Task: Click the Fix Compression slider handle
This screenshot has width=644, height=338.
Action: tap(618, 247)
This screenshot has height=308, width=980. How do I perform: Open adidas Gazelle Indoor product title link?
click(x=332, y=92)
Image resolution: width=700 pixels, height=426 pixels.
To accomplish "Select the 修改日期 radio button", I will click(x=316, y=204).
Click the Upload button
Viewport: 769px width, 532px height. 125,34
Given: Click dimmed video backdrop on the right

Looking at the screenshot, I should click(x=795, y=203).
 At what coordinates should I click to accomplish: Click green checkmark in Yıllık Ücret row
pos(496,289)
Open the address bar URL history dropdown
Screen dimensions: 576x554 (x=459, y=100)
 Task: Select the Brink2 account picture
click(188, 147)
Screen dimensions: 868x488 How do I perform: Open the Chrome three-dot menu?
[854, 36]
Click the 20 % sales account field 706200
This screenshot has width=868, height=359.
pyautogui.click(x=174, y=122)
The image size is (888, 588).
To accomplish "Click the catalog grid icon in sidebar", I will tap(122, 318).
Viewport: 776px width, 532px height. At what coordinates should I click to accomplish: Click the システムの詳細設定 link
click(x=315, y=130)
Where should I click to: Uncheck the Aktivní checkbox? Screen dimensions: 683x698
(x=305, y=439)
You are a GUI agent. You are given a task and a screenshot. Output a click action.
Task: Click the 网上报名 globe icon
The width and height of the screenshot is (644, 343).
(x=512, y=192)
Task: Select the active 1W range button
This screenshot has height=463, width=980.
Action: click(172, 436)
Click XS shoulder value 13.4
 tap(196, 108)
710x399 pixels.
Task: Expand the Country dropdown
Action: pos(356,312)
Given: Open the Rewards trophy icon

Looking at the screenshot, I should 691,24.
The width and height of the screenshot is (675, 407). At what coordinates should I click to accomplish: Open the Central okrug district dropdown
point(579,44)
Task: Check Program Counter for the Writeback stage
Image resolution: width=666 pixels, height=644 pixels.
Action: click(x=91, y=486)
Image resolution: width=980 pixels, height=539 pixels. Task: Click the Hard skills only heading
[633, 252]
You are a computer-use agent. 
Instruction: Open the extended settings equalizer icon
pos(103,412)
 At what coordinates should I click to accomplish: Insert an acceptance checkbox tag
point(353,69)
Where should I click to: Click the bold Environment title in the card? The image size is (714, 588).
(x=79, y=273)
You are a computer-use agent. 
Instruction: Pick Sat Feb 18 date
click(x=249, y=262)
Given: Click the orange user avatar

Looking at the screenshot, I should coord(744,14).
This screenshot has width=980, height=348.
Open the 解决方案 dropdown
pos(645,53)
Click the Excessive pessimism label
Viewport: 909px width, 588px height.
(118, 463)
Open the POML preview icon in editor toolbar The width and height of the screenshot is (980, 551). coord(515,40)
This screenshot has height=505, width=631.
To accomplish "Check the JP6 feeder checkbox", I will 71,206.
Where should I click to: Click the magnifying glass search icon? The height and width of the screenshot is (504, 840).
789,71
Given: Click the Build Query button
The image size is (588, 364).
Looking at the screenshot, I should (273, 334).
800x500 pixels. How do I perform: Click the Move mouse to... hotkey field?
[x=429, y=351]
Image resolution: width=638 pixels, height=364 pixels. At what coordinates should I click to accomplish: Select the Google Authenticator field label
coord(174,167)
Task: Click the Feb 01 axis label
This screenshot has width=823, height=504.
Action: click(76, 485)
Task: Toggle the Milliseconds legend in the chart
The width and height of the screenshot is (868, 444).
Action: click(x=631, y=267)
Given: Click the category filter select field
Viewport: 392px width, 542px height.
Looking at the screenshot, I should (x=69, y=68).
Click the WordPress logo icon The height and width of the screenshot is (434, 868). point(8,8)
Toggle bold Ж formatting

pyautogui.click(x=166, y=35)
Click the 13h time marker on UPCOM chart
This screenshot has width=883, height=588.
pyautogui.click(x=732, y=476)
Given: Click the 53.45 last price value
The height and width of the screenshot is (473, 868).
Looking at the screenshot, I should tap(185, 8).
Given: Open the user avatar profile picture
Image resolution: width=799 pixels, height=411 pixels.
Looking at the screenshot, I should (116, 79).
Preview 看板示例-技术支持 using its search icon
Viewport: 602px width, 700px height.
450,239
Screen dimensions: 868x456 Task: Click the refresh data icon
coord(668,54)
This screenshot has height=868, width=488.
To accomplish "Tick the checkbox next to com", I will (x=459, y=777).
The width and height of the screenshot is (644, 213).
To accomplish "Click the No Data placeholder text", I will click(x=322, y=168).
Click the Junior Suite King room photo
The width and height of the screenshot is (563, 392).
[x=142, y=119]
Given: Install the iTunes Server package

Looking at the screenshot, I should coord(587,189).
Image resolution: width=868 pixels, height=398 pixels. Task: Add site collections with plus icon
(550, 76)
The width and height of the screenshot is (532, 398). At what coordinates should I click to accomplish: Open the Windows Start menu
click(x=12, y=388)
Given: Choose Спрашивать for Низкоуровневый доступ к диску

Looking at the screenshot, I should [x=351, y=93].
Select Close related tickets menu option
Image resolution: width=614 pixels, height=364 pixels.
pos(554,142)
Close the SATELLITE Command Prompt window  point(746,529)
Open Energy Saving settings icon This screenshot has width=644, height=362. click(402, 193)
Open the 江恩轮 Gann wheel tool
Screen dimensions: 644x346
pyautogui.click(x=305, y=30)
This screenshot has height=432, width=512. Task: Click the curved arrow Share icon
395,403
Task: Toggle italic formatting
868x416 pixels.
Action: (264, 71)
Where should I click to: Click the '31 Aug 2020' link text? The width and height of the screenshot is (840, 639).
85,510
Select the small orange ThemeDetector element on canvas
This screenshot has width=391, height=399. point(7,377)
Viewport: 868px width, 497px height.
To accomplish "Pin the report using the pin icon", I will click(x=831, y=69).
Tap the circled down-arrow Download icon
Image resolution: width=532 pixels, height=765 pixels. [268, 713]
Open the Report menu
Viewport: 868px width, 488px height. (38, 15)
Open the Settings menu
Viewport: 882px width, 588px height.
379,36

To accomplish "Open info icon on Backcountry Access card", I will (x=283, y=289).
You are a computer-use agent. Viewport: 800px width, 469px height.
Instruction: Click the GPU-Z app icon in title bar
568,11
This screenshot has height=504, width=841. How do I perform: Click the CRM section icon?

= = = = = = =

■ WHAT THE EXERCISE ASKS
Looking through the records, copy out every line in which the word "Close" is found.

■ RESULT BELOW
Select Close related tickets menu option
Close the SATELLITE Command Prompt window  point(746,529)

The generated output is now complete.